[Stored records]

┌──

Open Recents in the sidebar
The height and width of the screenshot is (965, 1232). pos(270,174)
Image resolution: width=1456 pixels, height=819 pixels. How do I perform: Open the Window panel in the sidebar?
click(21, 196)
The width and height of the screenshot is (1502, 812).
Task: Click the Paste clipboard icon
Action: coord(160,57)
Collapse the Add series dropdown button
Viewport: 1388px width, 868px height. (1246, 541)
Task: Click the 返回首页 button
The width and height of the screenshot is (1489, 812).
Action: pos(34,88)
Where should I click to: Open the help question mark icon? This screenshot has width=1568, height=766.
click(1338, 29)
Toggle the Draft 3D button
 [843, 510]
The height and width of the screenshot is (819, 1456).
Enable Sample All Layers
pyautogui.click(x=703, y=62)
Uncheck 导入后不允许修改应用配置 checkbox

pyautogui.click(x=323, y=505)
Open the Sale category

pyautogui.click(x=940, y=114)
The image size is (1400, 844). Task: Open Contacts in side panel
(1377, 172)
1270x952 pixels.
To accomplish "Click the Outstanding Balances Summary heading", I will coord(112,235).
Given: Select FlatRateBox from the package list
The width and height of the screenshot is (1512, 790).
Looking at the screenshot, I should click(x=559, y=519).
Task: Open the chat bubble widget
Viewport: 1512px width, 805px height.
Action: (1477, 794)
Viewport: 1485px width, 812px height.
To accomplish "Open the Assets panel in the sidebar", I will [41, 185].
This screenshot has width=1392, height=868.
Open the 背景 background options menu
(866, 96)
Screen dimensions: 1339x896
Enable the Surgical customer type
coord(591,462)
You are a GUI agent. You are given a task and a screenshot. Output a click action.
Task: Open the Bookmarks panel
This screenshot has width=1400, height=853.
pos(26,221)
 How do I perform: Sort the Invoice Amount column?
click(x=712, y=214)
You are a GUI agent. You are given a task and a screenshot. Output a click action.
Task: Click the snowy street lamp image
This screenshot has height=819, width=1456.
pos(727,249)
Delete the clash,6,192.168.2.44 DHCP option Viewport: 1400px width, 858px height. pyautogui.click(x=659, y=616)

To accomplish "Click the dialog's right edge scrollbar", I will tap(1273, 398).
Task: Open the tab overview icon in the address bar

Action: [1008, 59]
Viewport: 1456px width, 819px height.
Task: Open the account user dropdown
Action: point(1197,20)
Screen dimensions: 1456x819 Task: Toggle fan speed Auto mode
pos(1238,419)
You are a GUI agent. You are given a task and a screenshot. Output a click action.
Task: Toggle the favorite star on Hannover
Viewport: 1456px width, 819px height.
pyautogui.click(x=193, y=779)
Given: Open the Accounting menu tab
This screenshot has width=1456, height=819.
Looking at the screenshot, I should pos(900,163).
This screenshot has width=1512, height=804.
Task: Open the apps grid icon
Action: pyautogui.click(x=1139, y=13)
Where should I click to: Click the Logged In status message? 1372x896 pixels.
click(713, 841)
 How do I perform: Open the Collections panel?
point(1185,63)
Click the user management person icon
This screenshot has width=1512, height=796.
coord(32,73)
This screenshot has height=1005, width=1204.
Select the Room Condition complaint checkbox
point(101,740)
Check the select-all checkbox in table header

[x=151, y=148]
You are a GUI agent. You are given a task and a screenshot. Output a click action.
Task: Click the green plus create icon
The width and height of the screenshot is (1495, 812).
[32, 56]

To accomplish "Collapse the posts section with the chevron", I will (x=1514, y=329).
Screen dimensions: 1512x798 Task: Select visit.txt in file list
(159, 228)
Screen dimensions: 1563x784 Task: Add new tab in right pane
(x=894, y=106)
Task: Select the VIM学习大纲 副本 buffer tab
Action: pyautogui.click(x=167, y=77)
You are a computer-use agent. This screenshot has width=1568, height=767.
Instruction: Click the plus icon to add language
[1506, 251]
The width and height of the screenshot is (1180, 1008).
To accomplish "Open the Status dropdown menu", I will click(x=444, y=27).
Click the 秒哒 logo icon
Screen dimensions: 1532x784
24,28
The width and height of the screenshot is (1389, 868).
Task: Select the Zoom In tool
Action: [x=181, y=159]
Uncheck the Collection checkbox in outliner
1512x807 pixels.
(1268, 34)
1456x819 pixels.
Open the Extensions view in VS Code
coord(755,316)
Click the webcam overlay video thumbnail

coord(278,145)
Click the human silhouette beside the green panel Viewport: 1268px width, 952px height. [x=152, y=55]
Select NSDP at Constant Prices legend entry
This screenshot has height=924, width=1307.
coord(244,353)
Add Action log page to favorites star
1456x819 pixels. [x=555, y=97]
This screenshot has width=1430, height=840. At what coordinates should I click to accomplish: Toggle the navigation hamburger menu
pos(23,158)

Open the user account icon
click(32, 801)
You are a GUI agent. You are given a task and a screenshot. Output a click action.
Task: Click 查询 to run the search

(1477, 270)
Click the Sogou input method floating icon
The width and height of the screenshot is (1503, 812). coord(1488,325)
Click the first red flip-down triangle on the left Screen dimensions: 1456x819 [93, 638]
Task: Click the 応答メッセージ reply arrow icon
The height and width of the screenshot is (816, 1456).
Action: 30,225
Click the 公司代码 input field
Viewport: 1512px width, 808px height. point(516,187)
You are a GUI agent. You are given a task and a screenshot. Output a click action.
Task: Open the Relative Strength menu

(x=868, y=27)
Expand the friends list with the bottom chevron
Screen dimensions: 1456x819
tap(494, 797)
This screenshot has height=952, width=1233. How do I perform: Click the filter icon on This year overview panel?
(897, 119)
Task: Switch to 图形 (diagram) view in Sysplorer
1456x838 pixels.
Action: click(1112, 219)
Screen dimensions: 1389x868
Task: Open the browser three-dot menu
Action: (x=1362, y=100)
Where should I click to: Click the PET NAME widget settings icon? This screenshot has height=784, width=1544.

└──

[DESCRIPTION OF THE TASK] Would you report every line of the entries above containing the word "widget"?

[OUTPUT FOR THIS EXERCISE]
Task: Open the chat bubble widget
Where should I click to: Click the PET NAME widget settings icon? This screenshot has height=784, width=1544.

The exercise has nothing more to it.